**Work task**:
Summarize the forum thread on Continental Giant color identification below in three sentences.

**Selected excerpt**:
/---

# Continental Giant Colour Identification



## Penguin007 (Sep 9, 2016)

Hi - My sister and I bought a Continental Giant doe at 8 weeks old from a new breeder near me about 7 months ago now.

The woman sold her to us as a blue self and showed us both of her parents. (Her father was pure black and her mother was a very rich looking blue). After her telling us that the mother was also a blue self, we thought to our selves that she would look just like her mother. We don't mind that she's different to her mother at all, she's an amazing bunny and we all love her to bits but we would just like to know what colour she is.

But as she shed out her baby fluff she has come out a kind of steely-bluey colour with silver flecks? I've tried to find out what she is myself but all I've managed to find are people telling me she's either a blue agouti or a blue steel but I don't even know if these colours exist in Continental Giants. I was wondering if anyone could identify her colour for me?

Thank you


----------



## sskmick (Feb 4, 2008)

I have no idea of her colour I'm afraid, just wanted to have a look at her, didn't want to read and run.

She looks very content.


----------



## Penguin007 (Sep 9, 2016)

Thank you, she is a very sweet and gentle girl, but her colour seems to be a mystery to everyone?
I've messaged few different conti breeders in my area and no one seems to know :/


----------



## sskmick (Feb 4, 2008)

Just wondering why it is so important to you. Are you wanting to show her, if so, was the breeder aware of this. Is it because you want to breed her. Is it because the colours of Continental Rabbits are limited or that certain colours are not desirable.

\---

**Information supplied**:
/---

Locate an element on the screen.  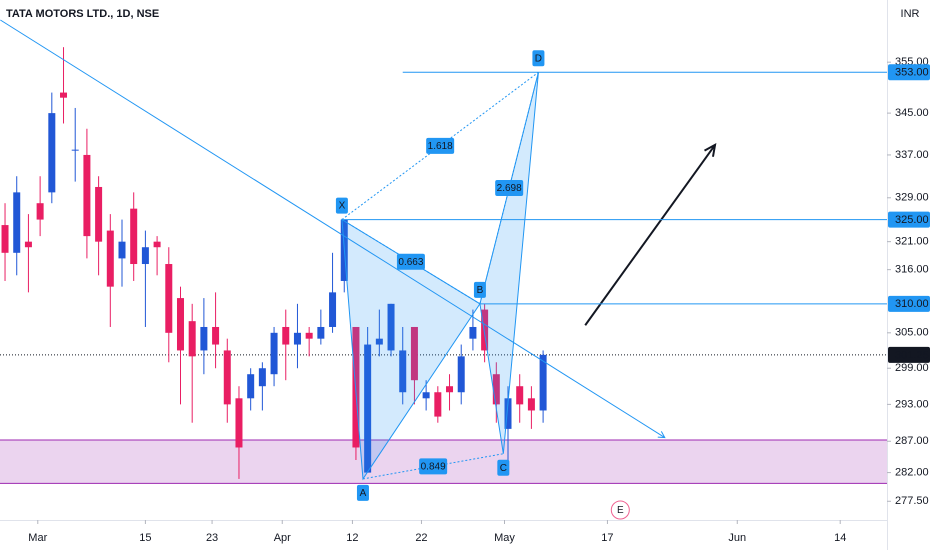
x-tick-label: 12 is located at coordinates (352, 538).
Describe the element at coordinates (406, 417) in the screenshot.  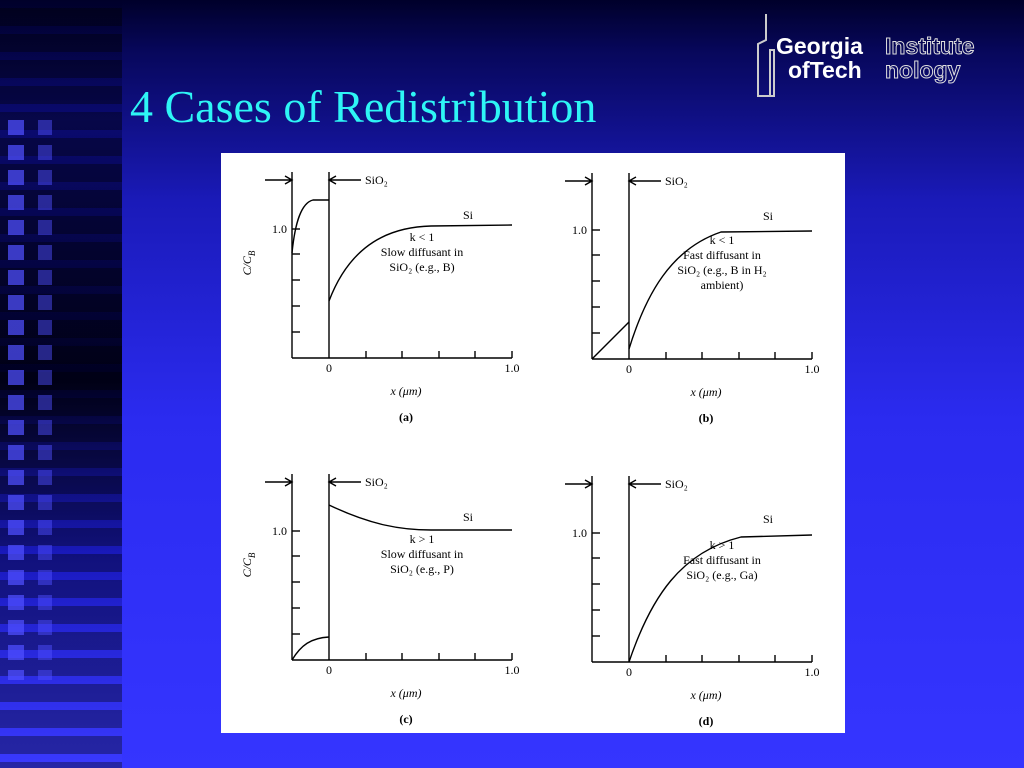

\---

**Your solution**:
A poster describes a Continental Giant doe bought at eight weeks old from a new breeder, who sold her as a blue self and showed her parents, a black father and a blue mother. After shedding her baby fluff, the doe became a steely-blue color with silver flecks, and the poster, who has heard suggestions of blue agouti or blue steel without knowing whether these colors exist in the breed, asks for help identifying it. One reply cannot identify the color but remarks that the doe looks content, the poster adds that several local breeders have not known either, and the same replier then asks why the color matters, such as for showing or breeding.